Among the lines of the records, find all that carry the word "agent" and copy them.

TASK INPUT.
################

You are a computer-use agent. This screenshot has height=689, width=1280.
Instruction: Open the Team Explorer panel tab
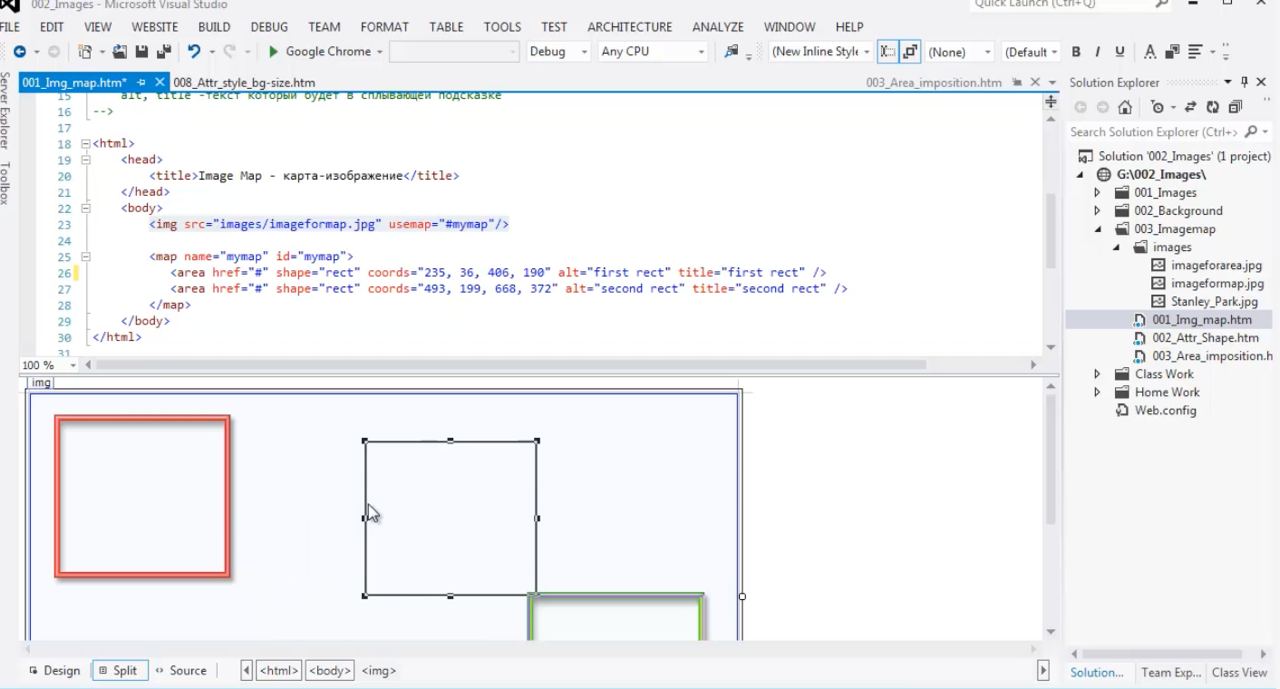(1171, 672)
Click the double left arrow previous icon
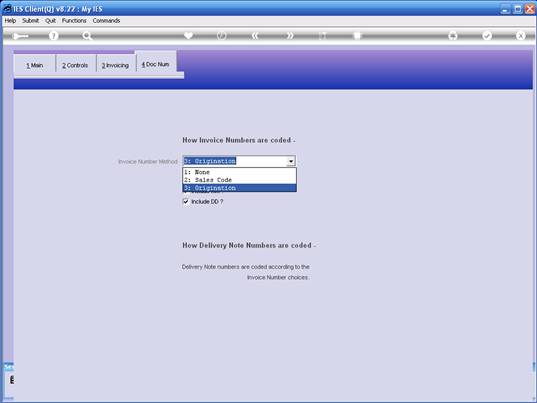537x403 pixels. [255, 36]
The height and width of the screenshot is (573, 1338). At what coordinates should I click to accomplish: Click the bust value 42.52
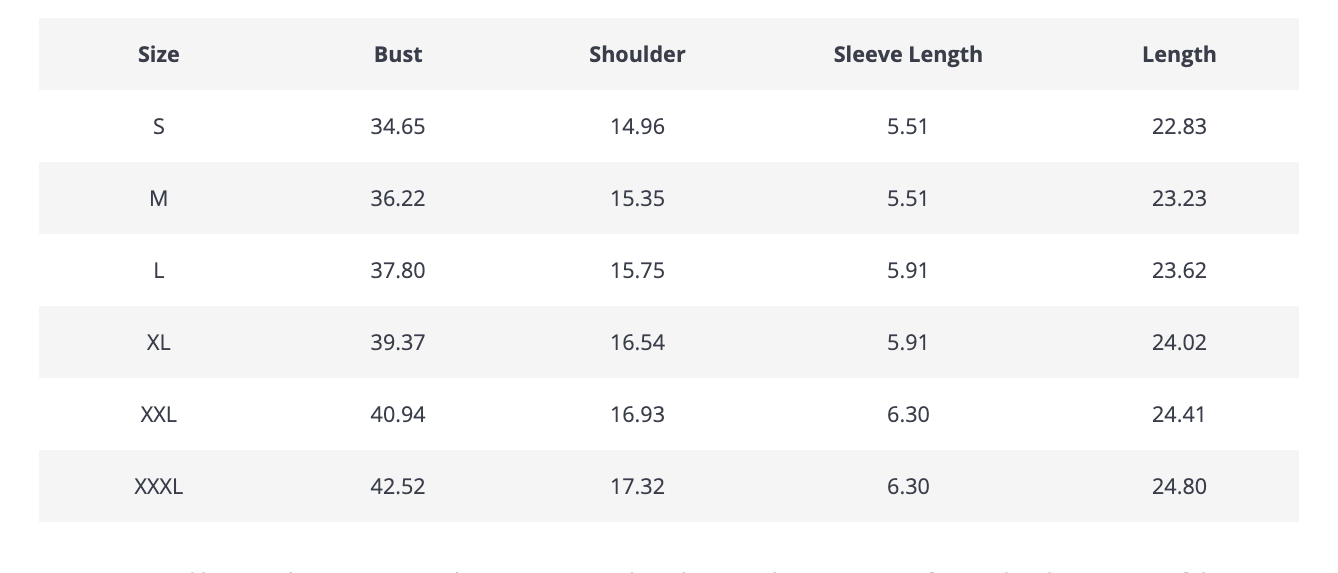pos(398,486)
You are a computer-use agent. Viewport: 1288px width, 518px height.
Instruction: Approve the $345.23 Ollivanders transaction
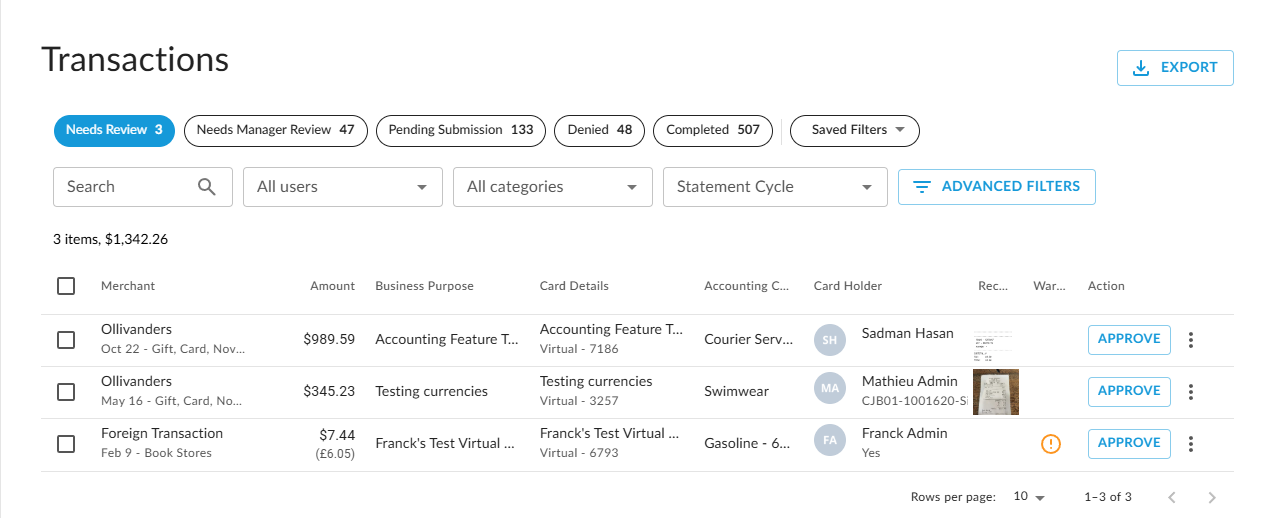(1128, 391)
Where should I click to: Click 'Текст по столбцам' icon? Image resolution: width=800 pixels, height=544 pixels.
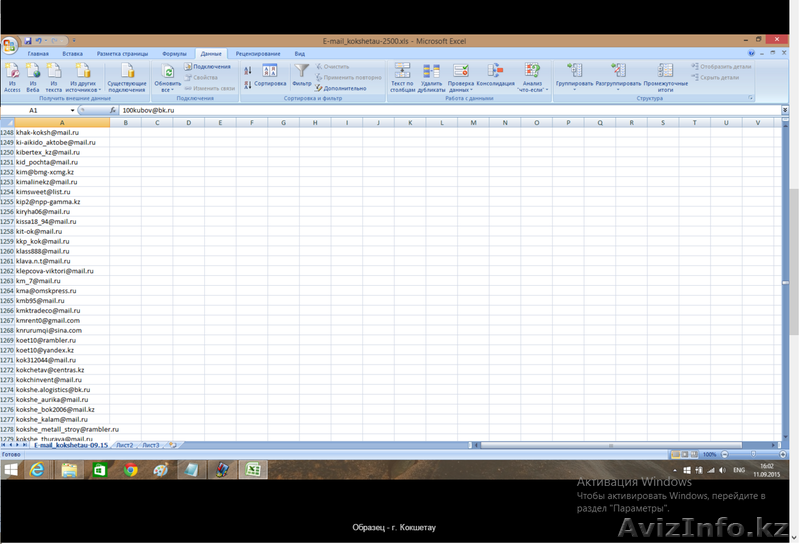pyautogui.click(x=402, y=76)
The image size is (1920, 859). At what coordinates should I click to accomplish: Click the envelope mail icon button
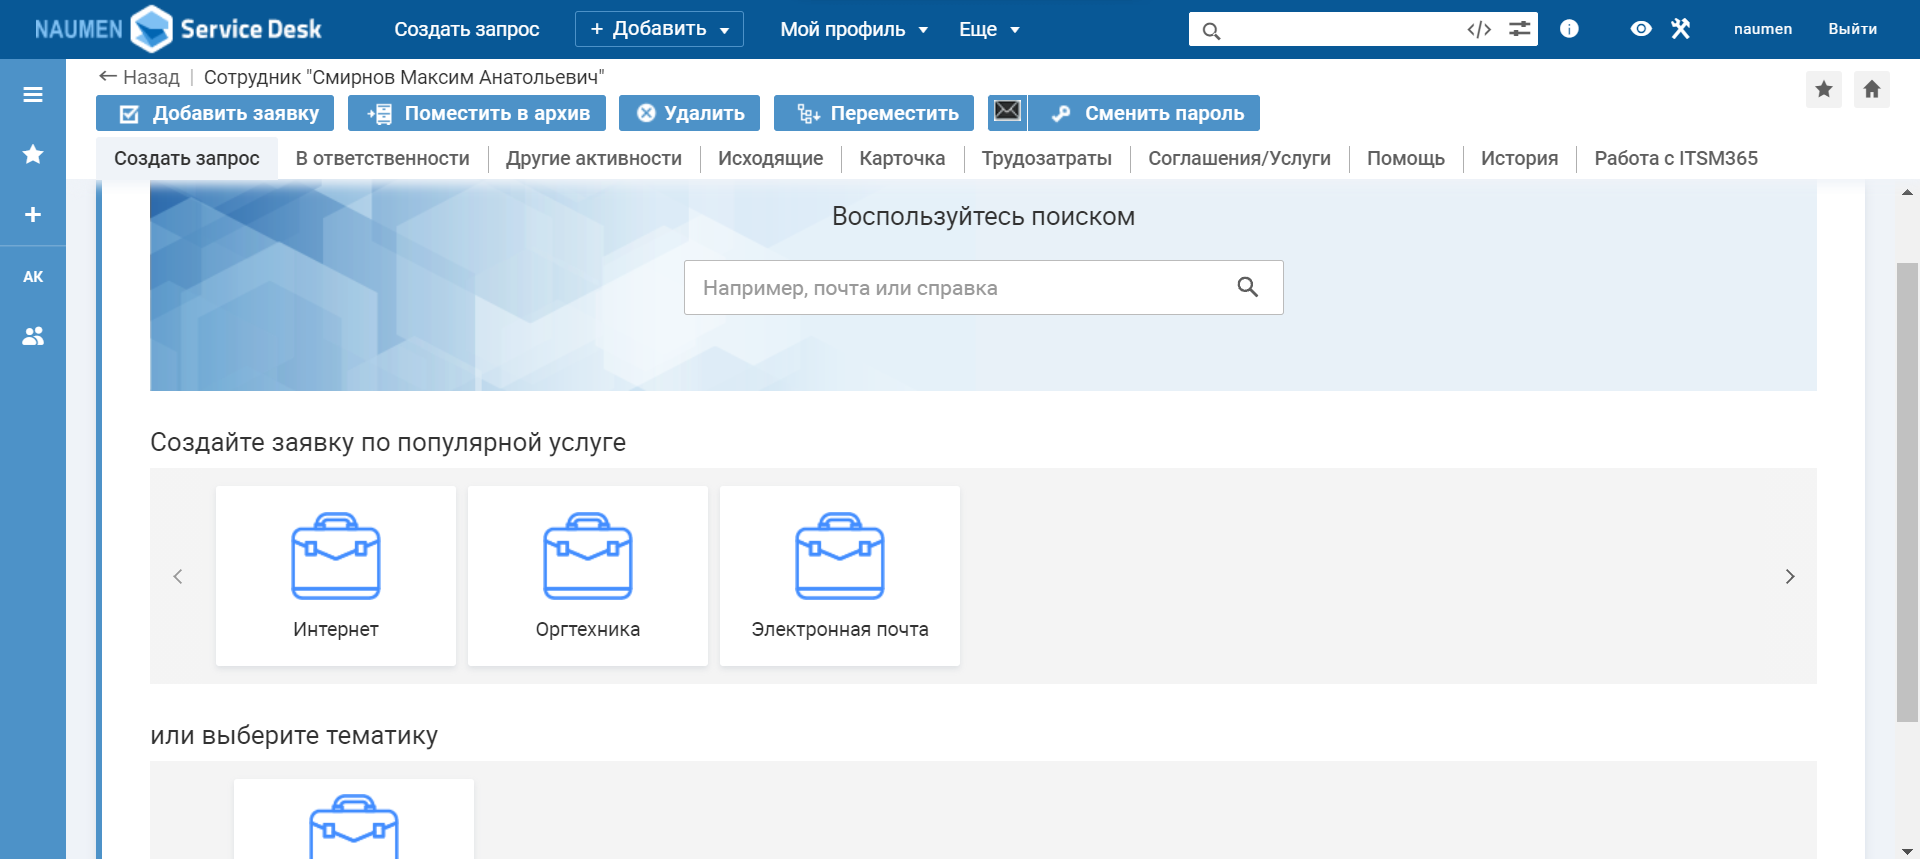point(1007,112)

################

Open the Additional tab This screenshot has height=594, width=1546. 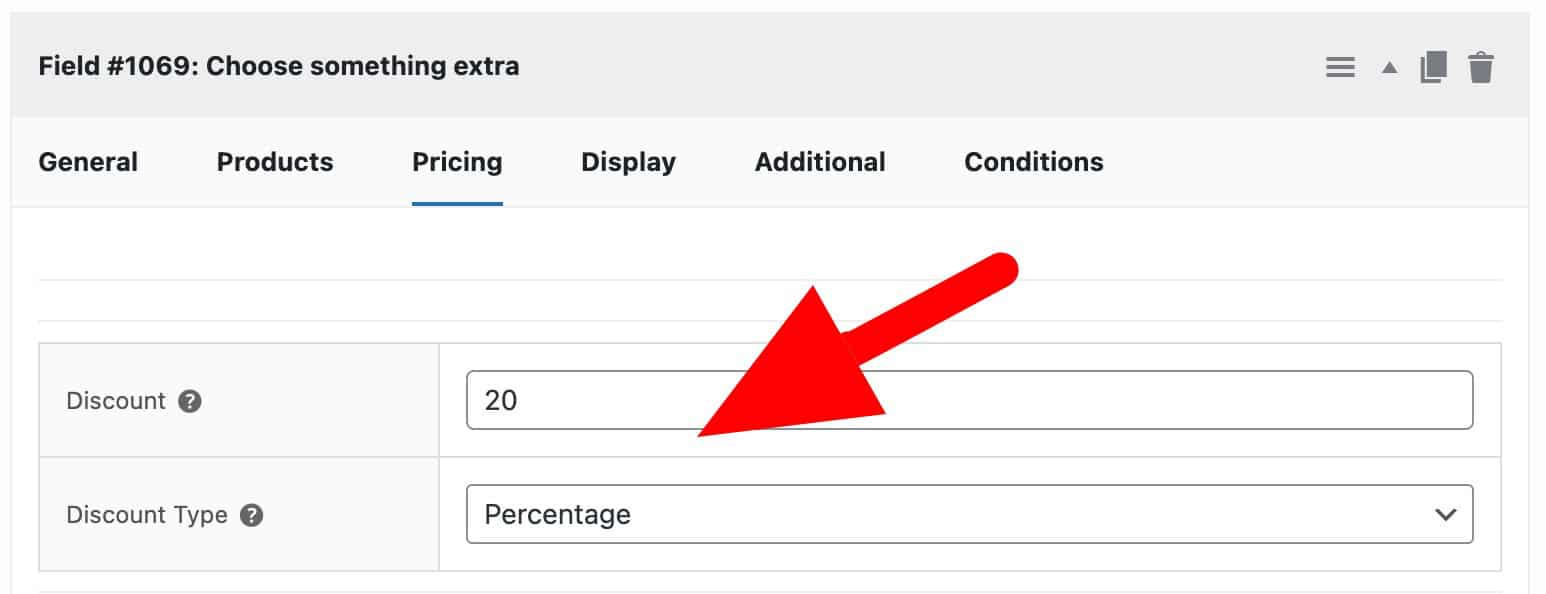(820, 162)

################

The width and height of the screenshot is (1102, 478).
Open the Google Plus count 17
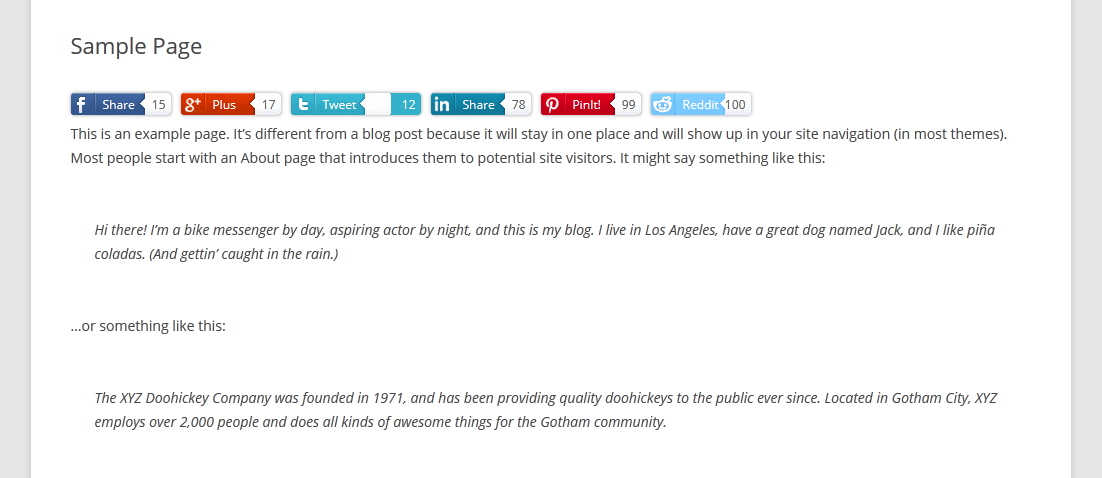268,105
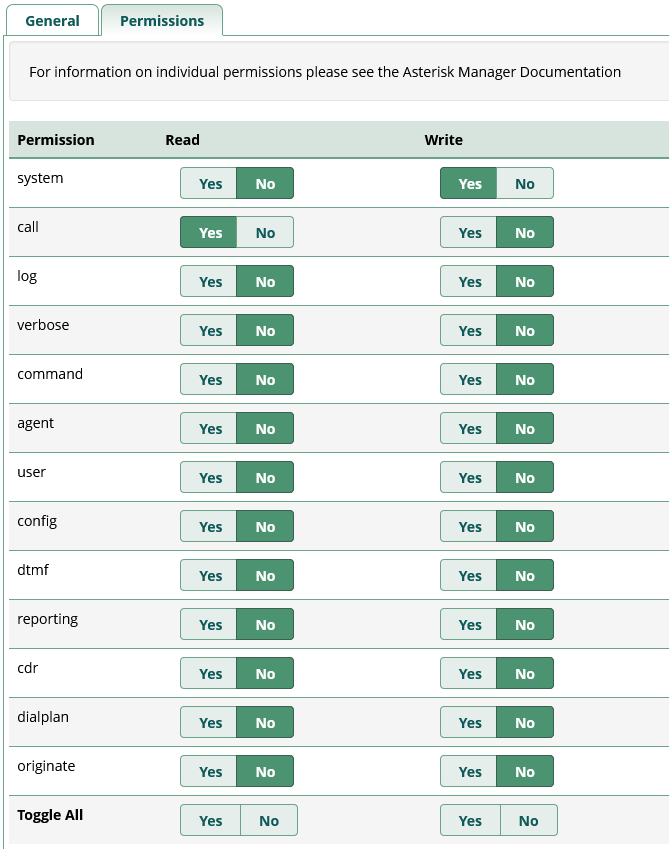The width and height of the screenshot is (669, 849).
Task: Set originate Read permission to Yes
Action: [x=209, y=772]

################

RESPONSE TO THE TASK.
You are a computer-use agent. This screenshot has height=689, width=1280.
You are a computer-use agent. Viewport: 1288px width, 518px height.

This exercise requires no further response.